In between these two films, Hiroki made L’Amant (2004), a controversial and somewhat distasteful film that harkens back to his Pink filmmaking days even if no explicit sex is actually shown. It approaches emptiness in a different manner when three middle-aged men contract with a seventeen year old girl to have sex with her for a full year. They all lay their own fantasies and sorrows on this girl and don’t even call her by her real name but instead refer to her as Hanako, the daughter of an absent friend. There is no salvation though found in the body of a young girl and by the end the men seem to have gotten much smaller in stature while the girl has managed to supersede them in terms of maturity. The film never successfully moves beyond its audacious and venal premise to explore deeper and more intimate issues of identity, gender, sexual power and alienation that seem inherent in the material.
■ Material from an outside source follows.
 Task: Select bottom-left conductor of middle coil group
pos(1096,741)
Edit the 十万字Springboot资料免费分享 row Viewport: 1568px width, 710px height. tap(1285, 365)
As part of the “Love Collection” – a series of low budget films, Hiroki released Girlfriend, Someone Please Stop the World in 2004 (another entry in the series is the wonderfully funny “Moon and Cherry”). To some degree this is Vibrator light as it tackles some of the same issues but among two young women looking for something deeper in their lives than one night stands and work. It is a very slow moving film in which not a lot really occurs other than the bonding of these two women – but it is ultimately quite satisfying in a quiet slice of life fashion. I continue to be amazed that Japan seems to be the only film industry that can make these small wonderful female bonding films that feel so effortless and poignant – other examples being “Hana and Alice”, “Bounce Ko Gals” and “Kamikazee Girls”.
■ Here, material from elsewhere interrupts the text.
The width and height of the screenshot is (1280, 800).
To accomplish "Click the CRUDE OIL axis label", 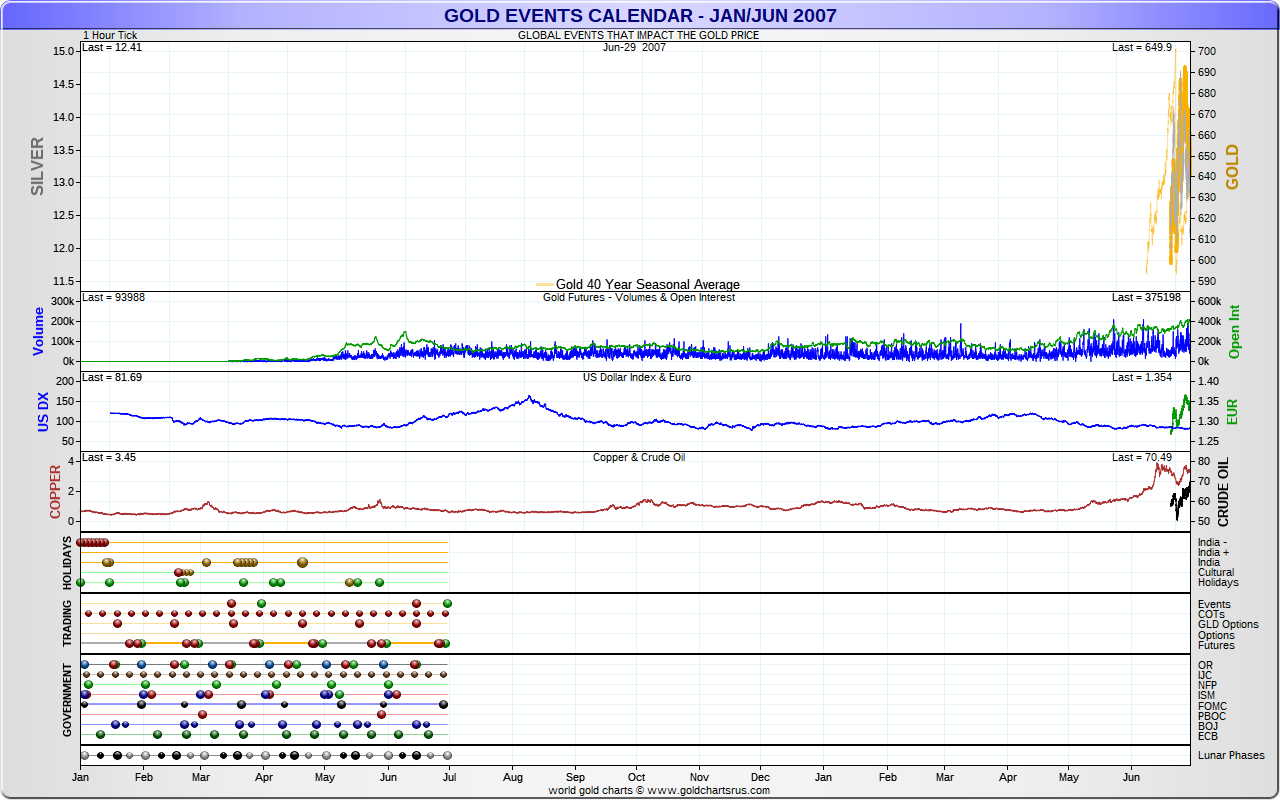I will (1223, 491).
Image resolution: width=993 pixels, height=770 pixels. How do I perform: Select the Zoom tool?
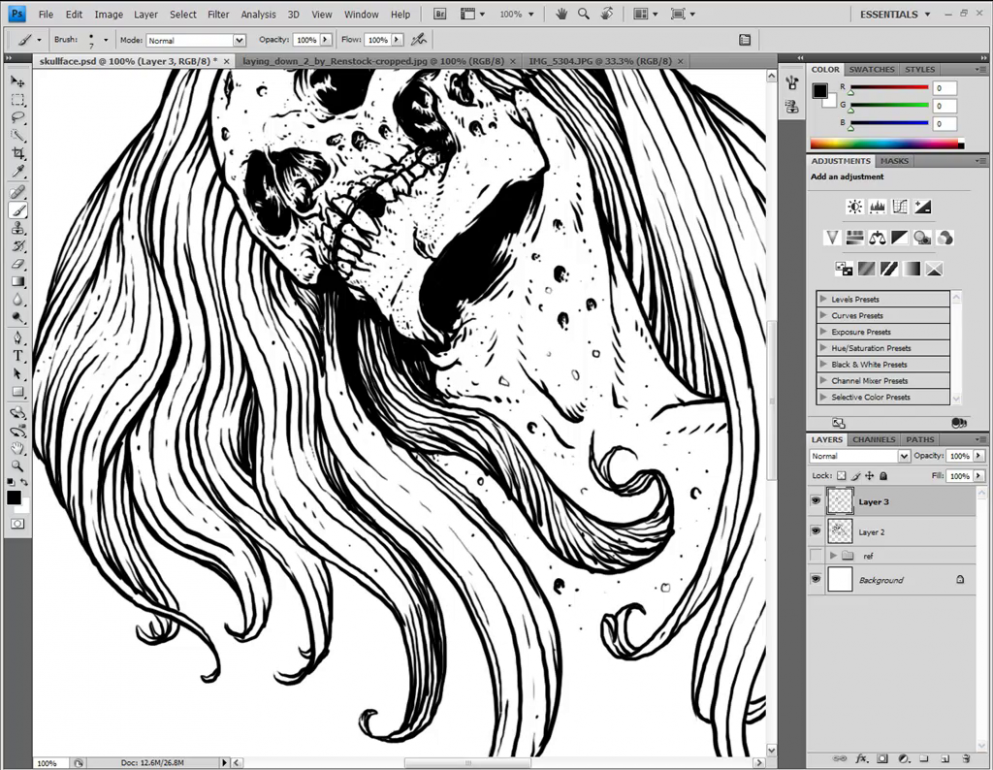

Kyoko (Kinuo Yamada) sees the world through her camera lens and clicks away endlessly in a way that puts distance between her and the life around her. She broke up with a boyfriend seven months previously and has filled the emotional hole with a series of drunken one night stands that have left her in a state of self-loathing and dissonance. She is able to find some photo work for a magazine that publishes nude female pictures – something Kyoko has been interested in shooting – but the catch is that the photographer has to scout and convince the women to do this. After many fruitless attempts, Kyoko comes upon Miho (Aoba Kawai) who has her own share of self-loathing oozing its way through her psyche. Her father (Tomorowo Taguchi) deserted her as a child and doesn’t even recognize her when she bumps into him. She is so full of anger that she tells Kyoko that perhaps by stripping away her clothes she can strip away some of her anger and the two of them embark on an emotional journey of photos and conversations that bring them closer and closer. Through this catharsis they both find solace and friendship and perhaps more. Rarely, has a chaste kiss felt so completely needed and perfect as the one in this film.

My Ratings:

Vibrator: 8.5
It’s Only Talk: 7.5
L’Amant: 5.5
Girlfriend, Someone Please Stop the World: 7.5



As an add on to this review I should make mention of another recent work from Hiroki so that people don’t assume that he is an embittered angry man with major issues (which he may be for all I know). He contributed one of the five short films in an omnibus simply called female (2005). All of them are pretty interesting and range from the erotic to the whimsical to the downright funny. Hiroki’s piece is titled “Drive Till You See the Sun“ and it is not only the best in the bunch but is in fact absolutely hilarious. It’s another female bonding film of sorts but under unusual and amusing circumstances. An over the hill hostess gets in a cab after her shift is over with exhaustion showing in her every facial line. The cab driver is a female as well – rather a stern sourpuss but she has reason as a young female punk is forcing her to pick up passengers to rob. She needs one million yen before the night is over to pay off her debts derived from her time spent in a host bar chasing after one man in particular. The hostess and the cab driver have their debts and problems as well and start to demand that the robber kill them and put them out of their misery. It all gets quite crazy as they complain about their lives, high speed it down the highway in a suicide attempt, all have the same musical hulu dream in a near death experience and then finish off the night in a collective pee. It’s terrific.